Under a plan that would add another 2.5 million square metres to the emirate's land mass, land would be reclaimed from the navy base to the Vopak oil products storage terminal near the Port of Fujairah, said Captain Mousa Murad, the general manager of Fujairah Port.
That would allow Fujairah to add crude oil and petrochemicals to its energy industry portfolio, which already includes about 7 million cubic feet of downstream oil products storage in massive tanks lining its narrow strip of coast between the mountains and the sea.
The land reclamation master plan, which still requires investors, puts to rest claims that Fujairah's development must come to a halt when it runs out of room.
"They are always telling us: 'Oh, you are over capacity'," said Mr Murad. "This is completely not true. Why am I telling you it's not true? Because today, to have land in Singapore, there is no land available. To have land in Netherlands, it's too expensive. Here, it's cheaper."
Until recently a sleepy fishing town with a side business in container shipping and bunkering, Fujairah has transformed itself in recent years into a hub for the downstream oil trade.
With a pipeline that allows Abu Dhabi oil to bypass the Strait of Hormuz and a refinery and liquefied natural gas import terminal also being developed by the capital, Fujairah hopes to lift its economy.
"Crude tanks still have not come, petrochemical tanks still have not come - we have to make land available," said Mr Murad. "The advantage of this market is the flexibility of the rules and regulations of the UAE."

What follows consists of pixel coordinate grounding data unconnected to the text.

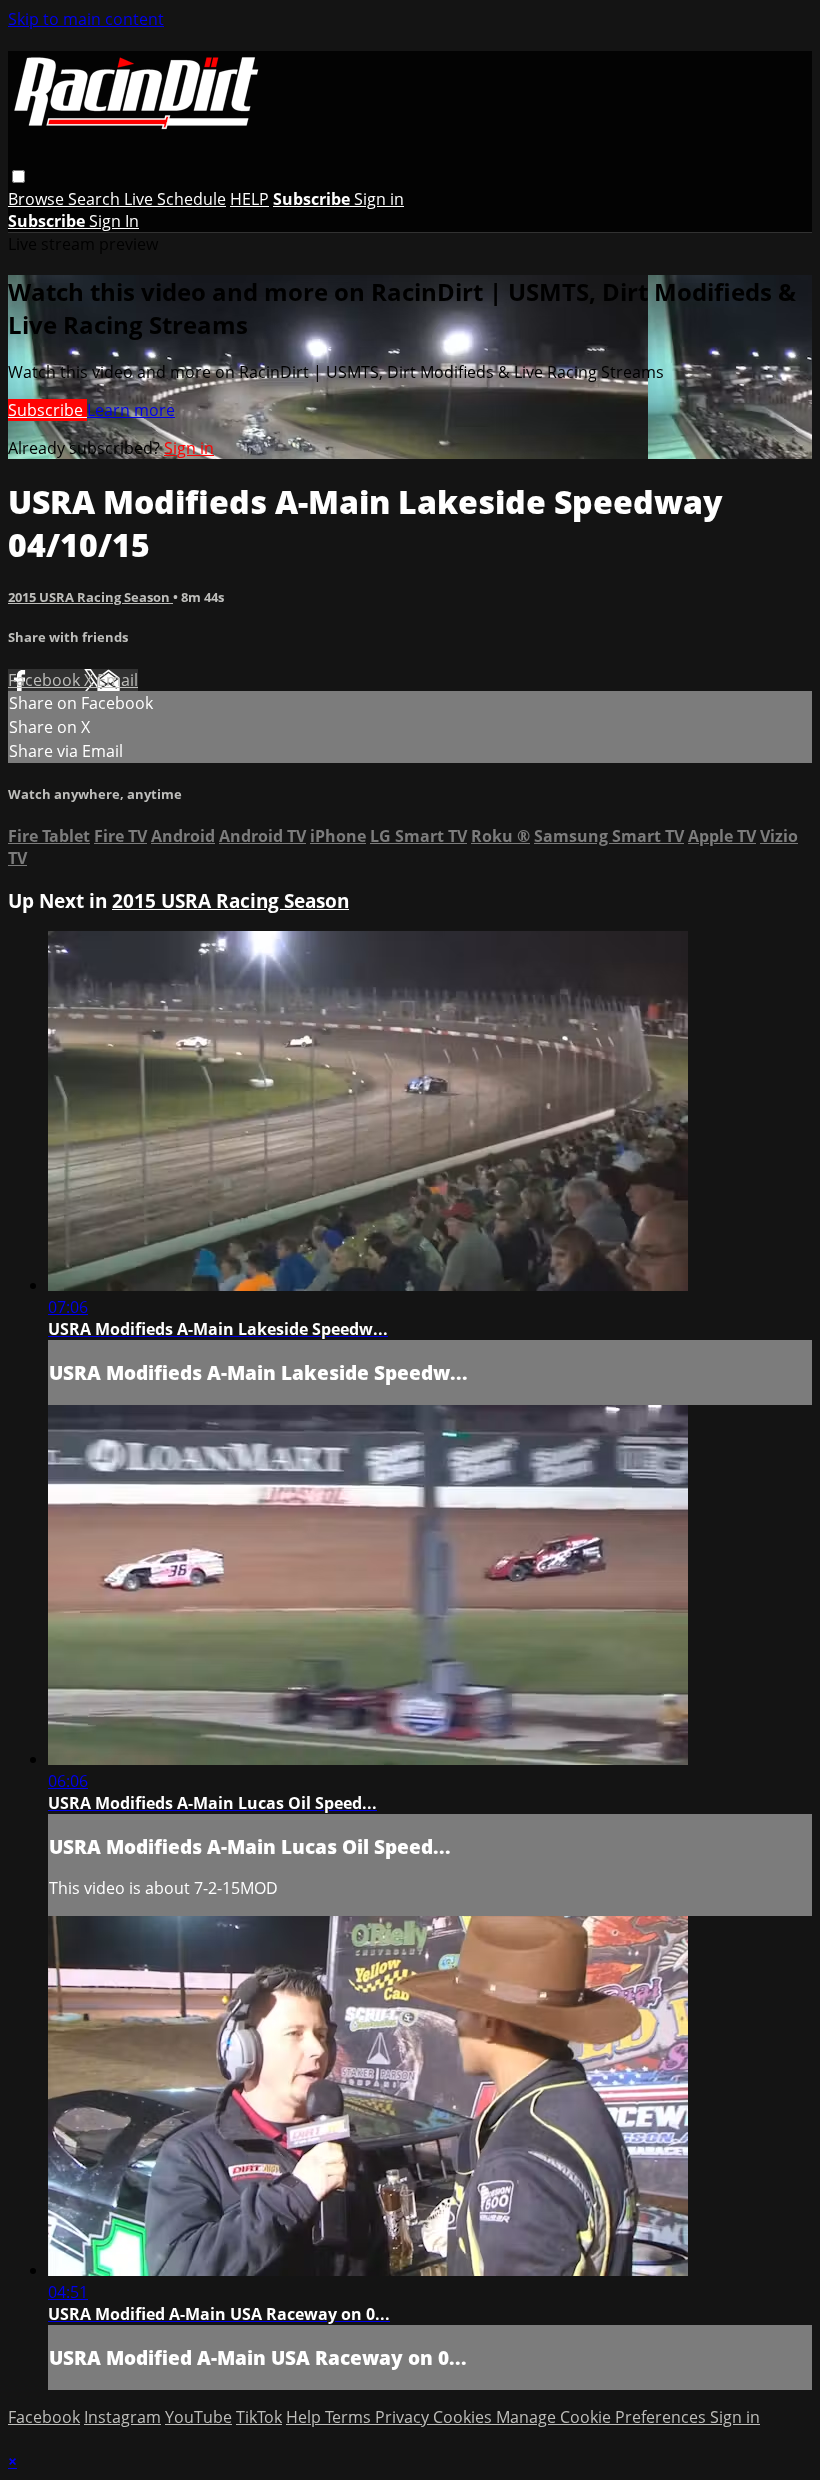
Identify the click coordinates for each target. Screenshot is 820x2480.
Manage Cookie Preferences (603, 2417)
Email (117, 680)
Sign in (379, 199)
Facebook (46, 680)
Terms (350, 2417)
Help (305, 2417)
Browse (38, 199)
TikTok (259, 2417)
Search (96, 199)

Petrochemical developments could ride on the output of the refinery, which is being built by Abu Dhabi's International Petroleum Investment Company, the developer of the pipeline.
A year after its opening, the pipeline, which has a capacity of 1.8 million barrels per day, is operating at less than half of its capacity, according to Mr Murad.
Between 700,000 and 800,000 barrels of oil have been flowing to Fujairah every day since June, equivalent to half of the emirate's onshore production.
That means some tankers have been partially loading in Abu Dhabi before arriving at a mooring point in Fujairah to load up.
The Port of Fujairah is also consulting storage owners on whether it should build one or two berths to accommodate very large crude carriers, the mega-sized tankers favoured by the crude industry.